Giuseppe Zinetti

Personal information
- Date of birth: 22 June 1958 (age 66)
- Place of birth: Leno, Italy
- Height: 1.83 m (6 ft 0 in)
- Position(s): Goalkeeper

Senior career*
- Years: Team / Apps / (Gls)
- 1976–1977: Imola / 20 / (0)
- 1977–1987: Bologna / 225 / (0)
- 1983–1984: → Triestina (loan) / 17 / (0)
- 1987–1990: Pescara / 60 / (0)
- 1990–1993: Roma / 30 / (0)
- 1993–1994: Ascoli / 2 / (0)
- Total:  / 354 / (0)

= Giuseppe Zinetti =

Italian footballer and manager

Giuseppe Zinetti (born 22 June 1958) is an Italian former professional football manager and former player, who played as a goalkeeper.

==Career==
Zinetti was born in Leno.

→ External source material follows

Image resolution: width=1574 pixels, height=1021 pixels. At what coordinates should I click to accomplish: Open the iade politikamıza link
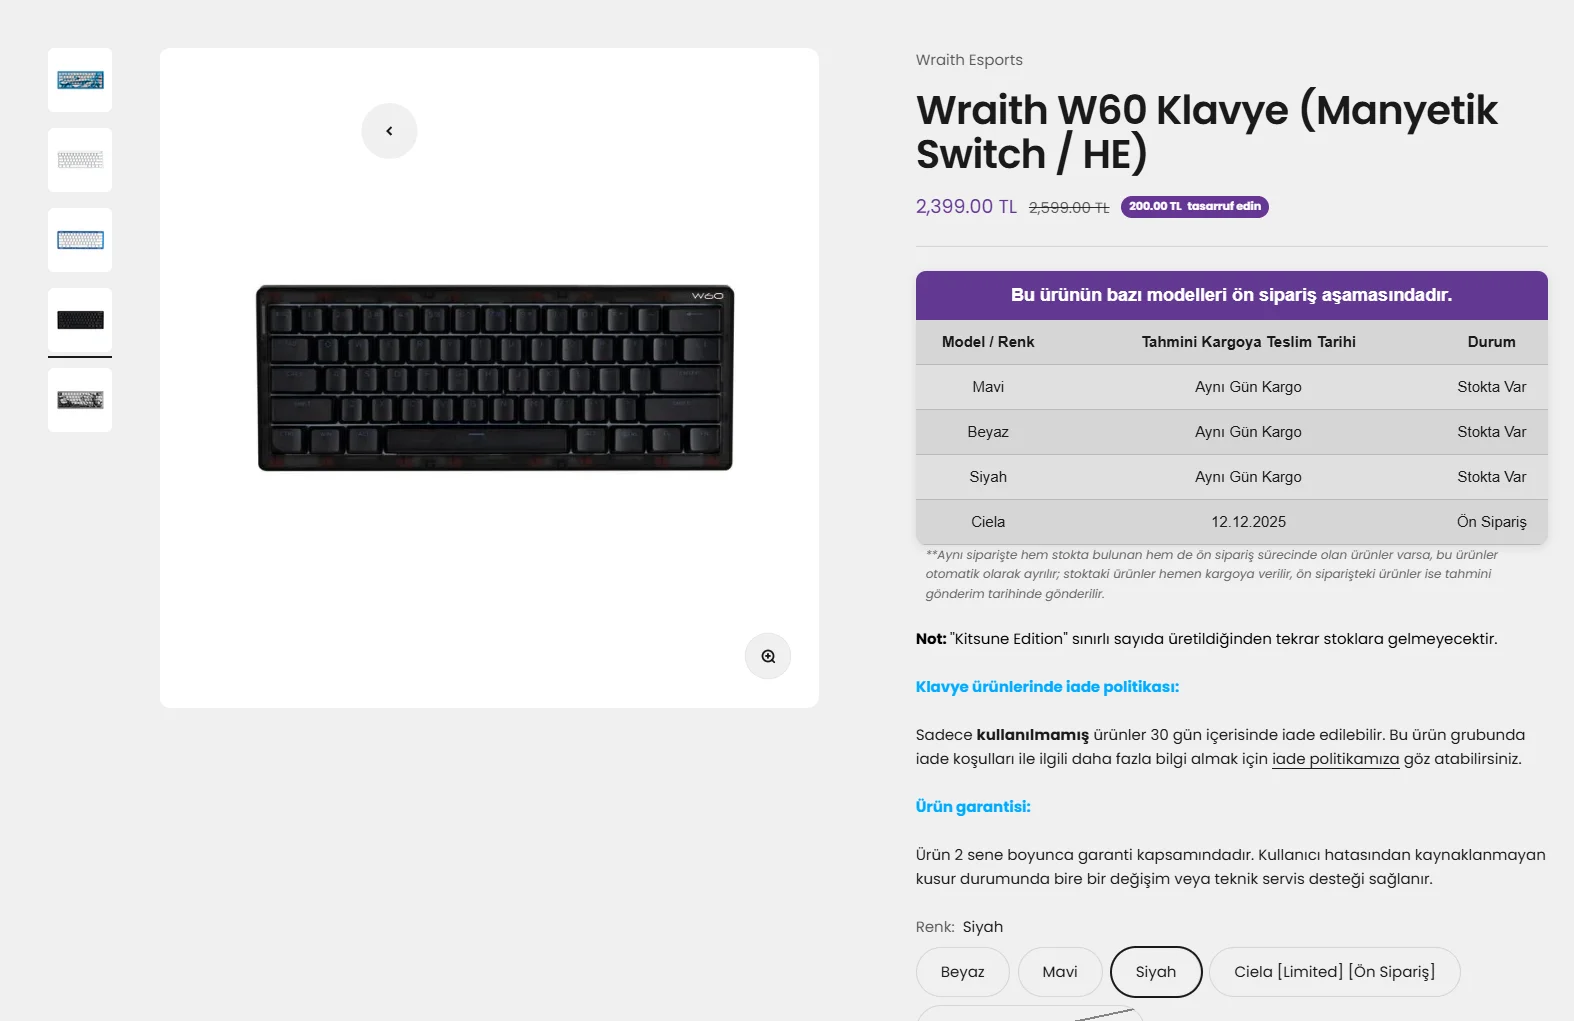coord(1335,759)
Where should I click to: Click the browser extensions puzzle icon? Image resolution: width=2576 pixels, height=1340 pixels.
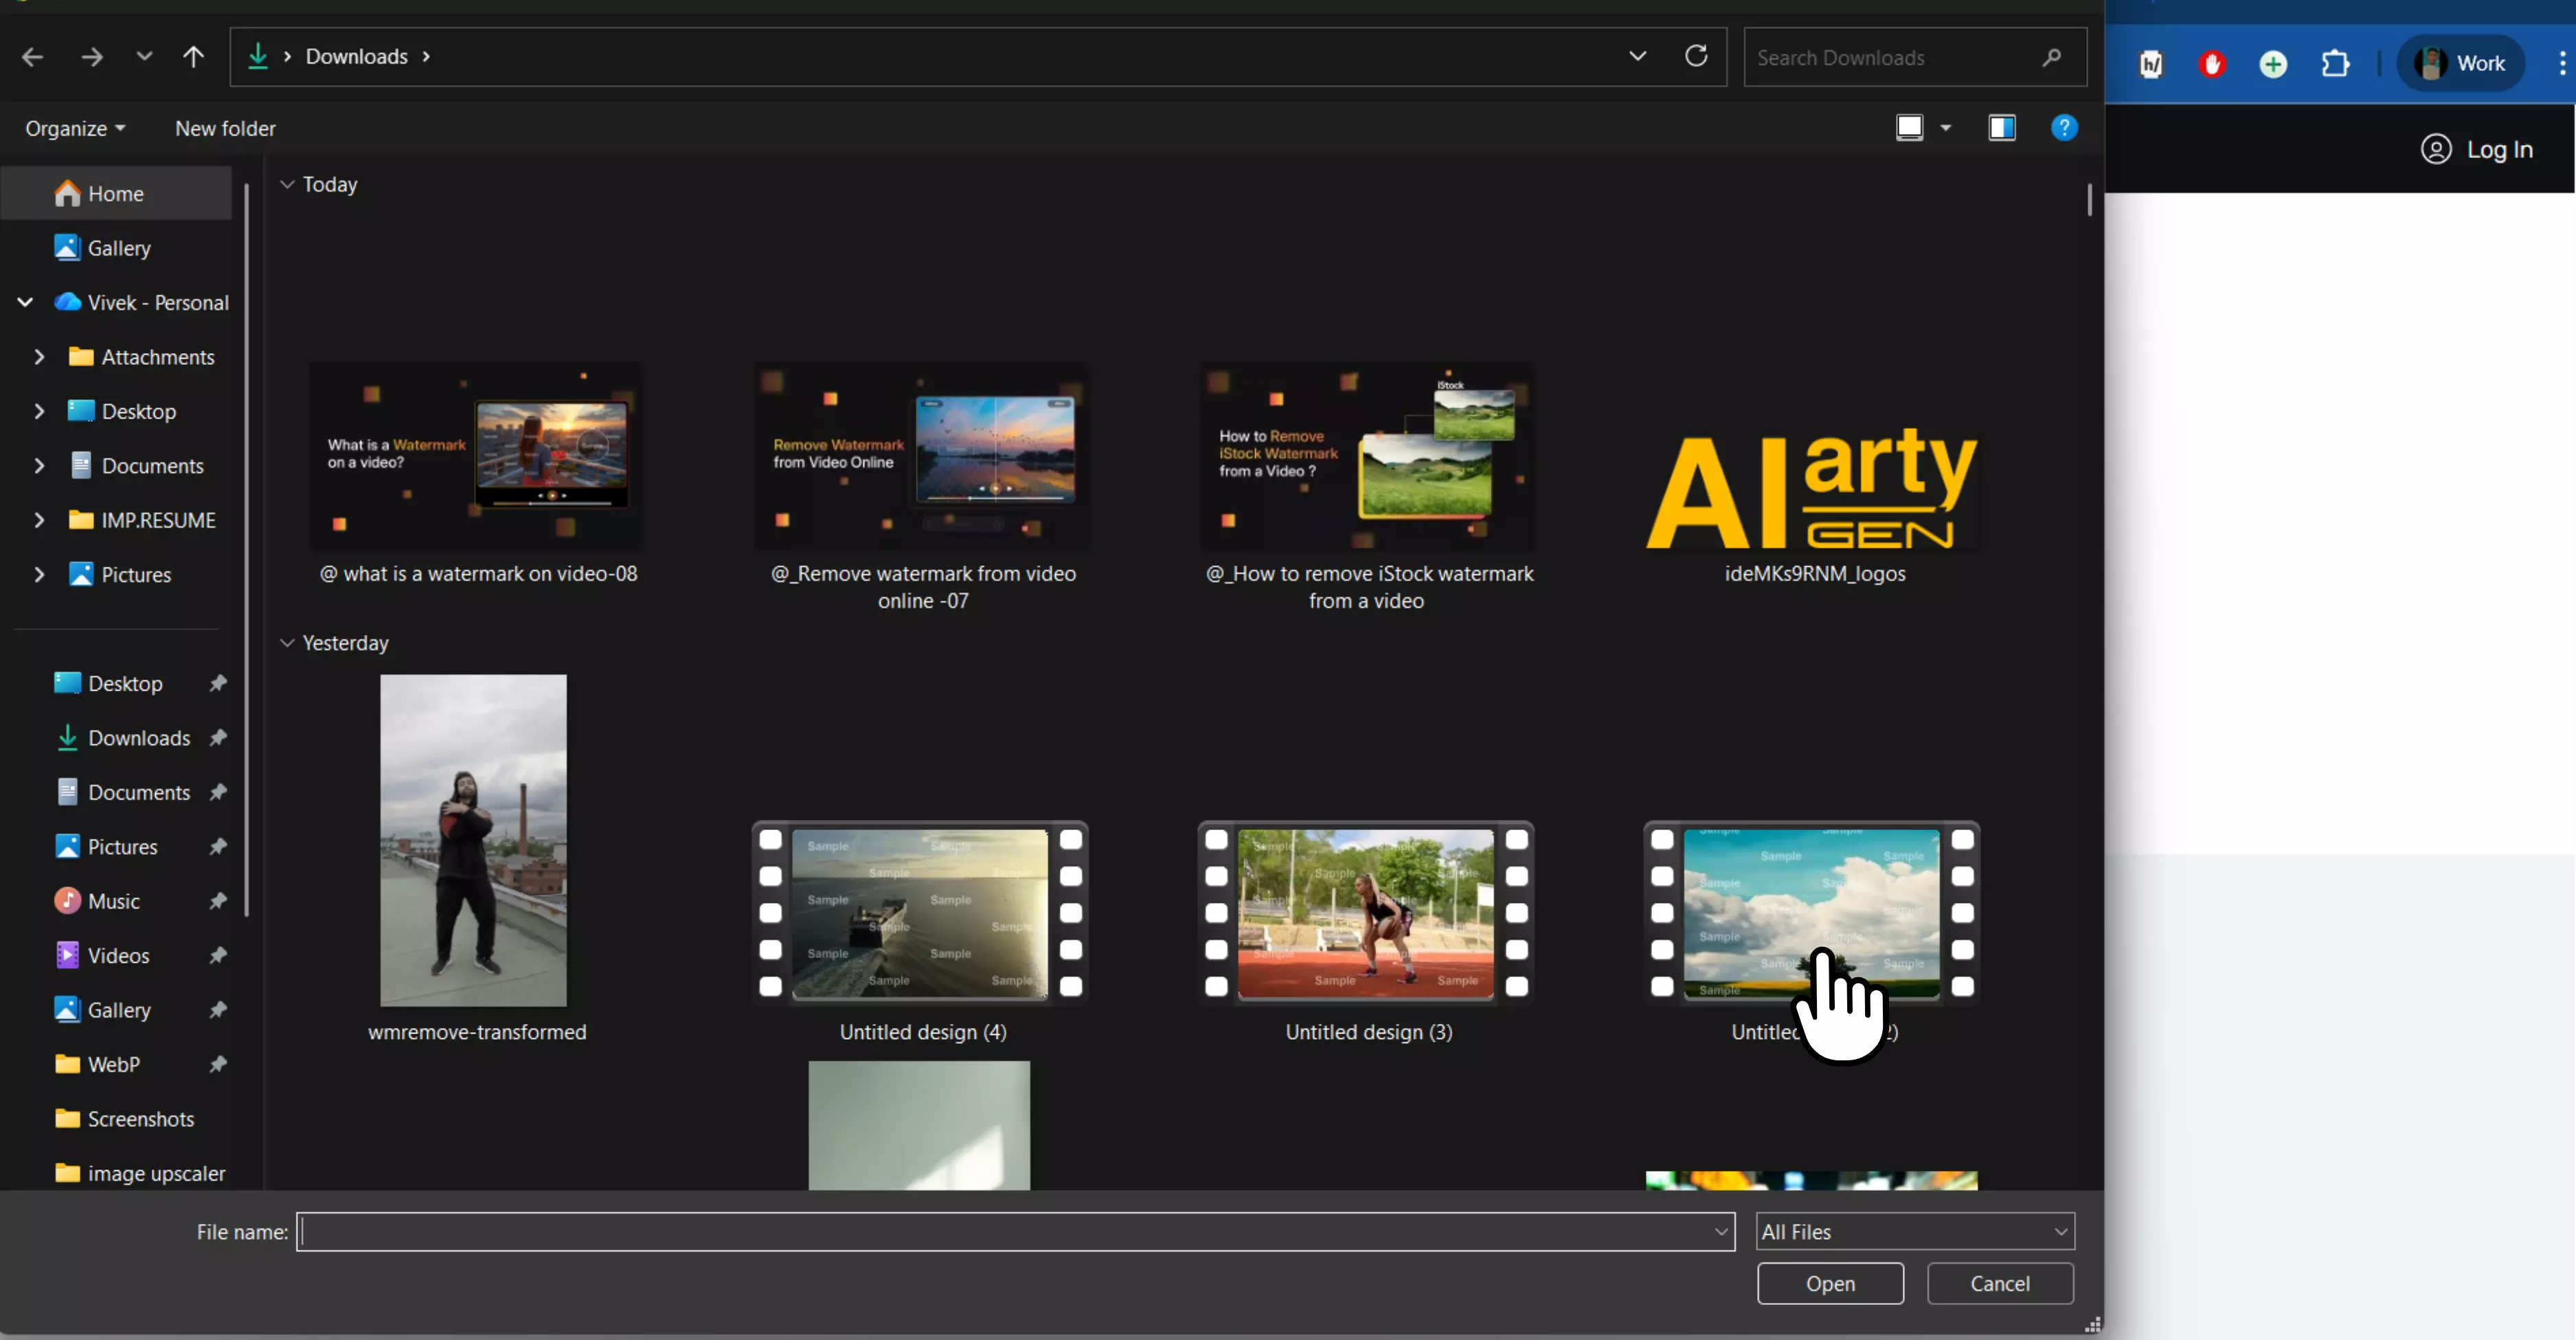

Throughout his club career, he played for Italian sides Imola (1976–1977), Bologna (1977–1987), Triestina (on loan during the 1983–84 season), Pescara (1987–1990), and Roma (1990–1993), where he usually served as the club's second goalkeeper behind Giovanni Cervone; with Roma, he won the Coppa Italia in 1991, before ending his career with Ascoli in Serie B, where he was the club's second goalkeeper, retiring at the conclusion of the 1993–94 season.

==Style of play==
Regarded as one of the best Italian goalkeepers of his generation, Zinetti was an athletic and reliable shot-stopper, who was known for his efficient rather than spectacular playing style, as well as his handling, his speed when rushing off his line, and his ability to come out and claim crosses.